7.While Republican control of the House is a deeply unfortunate outcome, last night was a surprisingly good night for Democrats across the country. The fact is that the the party began the cycle facing enormous disadvantages and dramatically outperformed expectations. There will be endless discussion about why that happened, and most pundits will explain how it clearly confirmed that which they always believed Democrats needed to do about messaging, strategy and so forth. And the truth will be that there’s no one-size-fits-all model for success. It will be necessary to continue to run moderates in some places, and really important to run more inspiring populist types in other places. We’ll need to keep running and electing a rainbow coalition, because the Democratic Party *is* a sprawling coalition, and what makes sense in Kansas and exurban Virginia doesn’t necessarily in New York or California or metro Atlanta.

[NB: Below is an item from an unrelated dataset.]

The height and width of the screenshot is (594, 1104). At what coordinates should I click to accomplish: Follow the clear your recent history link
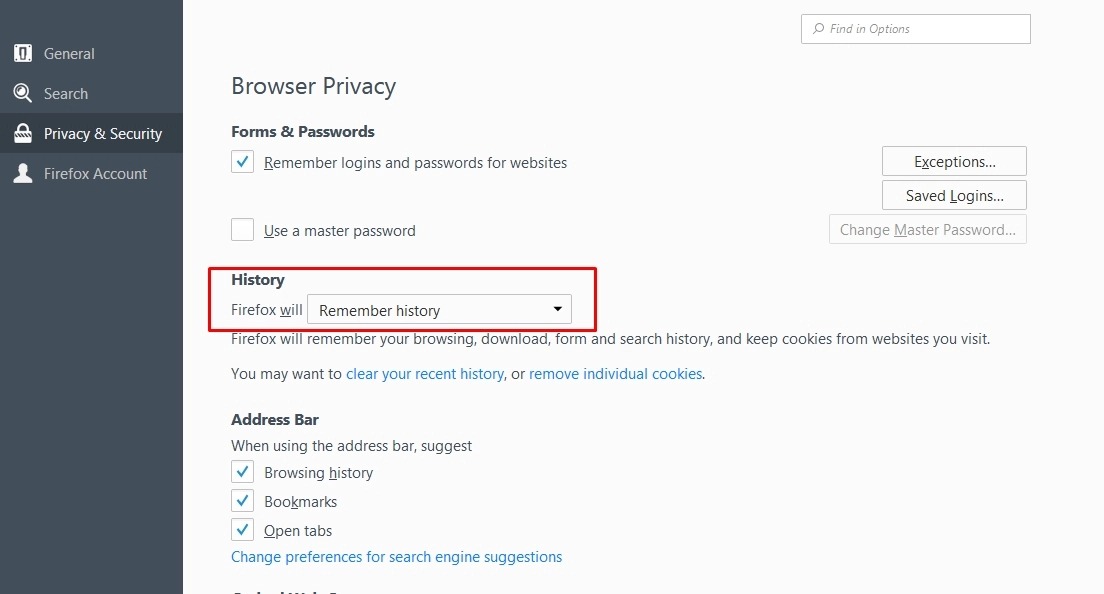pos(425,374)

8.At the national level, all that matters in the immediate term is control of the United States Senate. If they do nothing else in the next two years, a Democratic-controlled Senate needs to push through as many federal judges as humanly possible. If Democrats manage to hold Nevada and Arizona - the former is close to a toss-up right now, the latter looks a little better - then the Georgia runoff next month will not be for all the marbles. But if Catherine Cortez-Masto loses her seat, everybody needs to figure out how they can help Raphael Warnock beat Herschel Walker on December 6.
I’ll have more substantive, less horse-racey thoughts to share soon.
I’ m not referring to the espionage question here.
Trump’s new nickname for the Florida governor.
Good stuff, as always. "Then again, every time we think we have a handle on a new so-called trend in American politics, we end up being wrong." is actually why I love being a political scientist. It's so dynamic and we are always learning.
Thank you for this comprehensive rundown!